— START Extract provided —
RGB values must be integer.  

Our colors in `X_compressed` are in `float64`.  

❓ **>>>** Convert `X_compressed` to `uint8`, the unsigned 8-bits integer type which lies between 0 and 255. No need to think here, it's just syntax.

In [None]:
# Code here!


❓ **>>>** Verify that the number of unique colors used is indeed 32.

In [None]:
# Code here!



## Plot compressed image

Our `X_compressed` has shape (262144, 3), we can't display it as an image.

❓ **>>>** Reshape your compressed image and plot it side by side with your original image.  

**Hint**: You need to reshape your flattened `X_compressed` into the right dimensions for an image and your original image has such dimensions.

In [None]:
# Code here!


### Plotting the 2 images side by side

In [None]:
# Plot the original and the compressed image.
fig, ax = plt.subplots(1, 2, figsize = (7, 7))
ax[0].imshow(img)
ax[0].set_title('Original Image')
ax[0].axis('off')

ax[1].imshow(img_compressed)
ax[1].set_title('Compressed Image')
ax[1].axis('off')

plt.tight_layout()
— END Extract provided —
**Tasks:**
1. List every exercise prompt marked with ❓ in the image compression notebook extract.
2. In the image compression notebook extract, copy the passage that starts at "Our colors in" and ends at "is indeed 32.".
3. Carry on with the image compression notebook extract from the point where it stops.
— START Given entries —
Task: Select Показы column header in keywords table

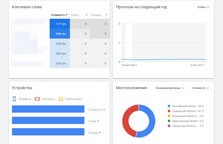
— END Given entries —
— START Given entries —
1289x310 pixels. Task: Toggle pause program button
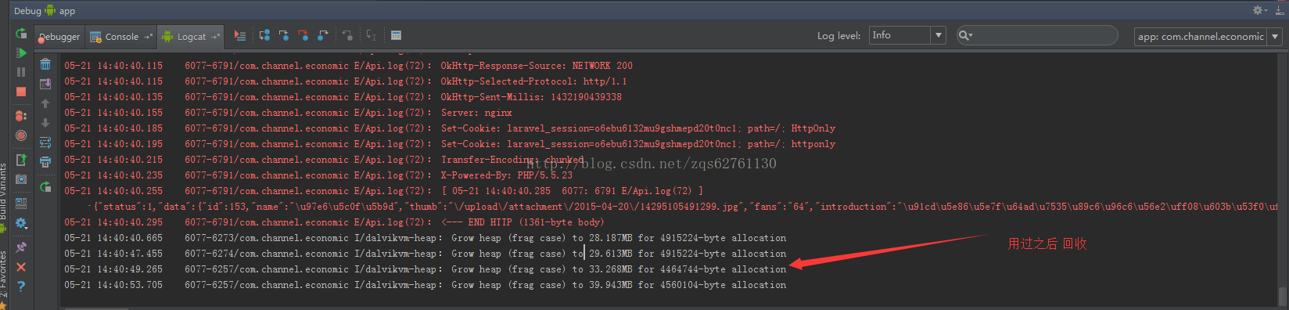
— END Given entries —
— START Given entries —
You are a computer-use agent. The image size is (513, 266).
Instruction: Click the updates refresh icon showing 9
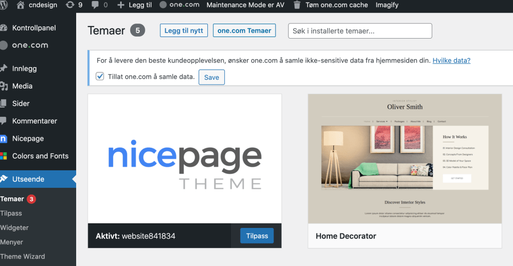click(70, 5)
— END Given entries —
**Per-task answers:**
1.
- Convert `X_compressed` to `uint8`, the unsigned 8-bits integer type which lies between 0 and 255.
- Verify that the number of unique colors used is indeed 32.
- Reshape your compressed image and plot it side by side with your original image.

2.
Our colors in `X_compressed` are in `float64`.  

❓ **>>>** Convert `X_compressed` to `uint8`, the unsigned 8-bits integer type which lies between 0 and 255. No need to think here, it's just syntax.

In [None]:
# Code here!


❓ **>>>** Verify that the number of unique colors used is indeed 32.

3.
Some colors are lost, but your can easily recognize the original image.

## Bonus : the elbow method

We can try to use the Elbow method to find the optimal compression that loses the least color information.   

Try to plot the `inertia` for `n_clusters` in the list [5, 10, 20, 30, 50, 70, 100] for instance  

**Watch out**, it might take several minutes.

In [None]:
# Code here!


Run the cell below to visualize your compressed image using different number of clusters  
This is a long training, you will wait a few minutes.

In [None]:
wcss = []
compressed_astronaut = []
for i in [1, 2, 5, 10, 20, 30, 50, 70, 100]:
    print('working with ' + str(i) + ' clusters...')
    kmeans = KMeans(n_clusters=i)
    kmeans.fit(X)
    
    # compute inertia
    wcss.append(kmeans.inertia_)
    
    # compute compressed astronaut
    labels = kmeans.labels_
    centers = kmeans.cluster_centers_
    X_compressed = centers[labels]
    X_compressed = X_compressed.astype('uint8')
    # img_compressed = X_compressed.reshape(img_shape[0], img_shape[1], img_shape[2])
    img_compressed = X_compressed.reshape(img_shape)
    compressed_astronaut.append(img_compressed)
    
    # printing
    print("-"*120)
    print(f"If we compress our 113382 unique colors into {i} clusters...")
    print(f"The Kmeans inertia is equal to {kmeans.inertia_}")
    
    # Plotting
    fig, ax = plt.subplots(1, 2, figsize = (7, 7))
    ax[0].imshow(img)
    ax[0].set_title('Original Image')
    ax[0].axis('off')
    
    ax[1].imshow(img_compressed)
    ax[1].set_title('Compressed Image')
    ax[1].axis('off')

    plt.tight_layout()
    plt.show()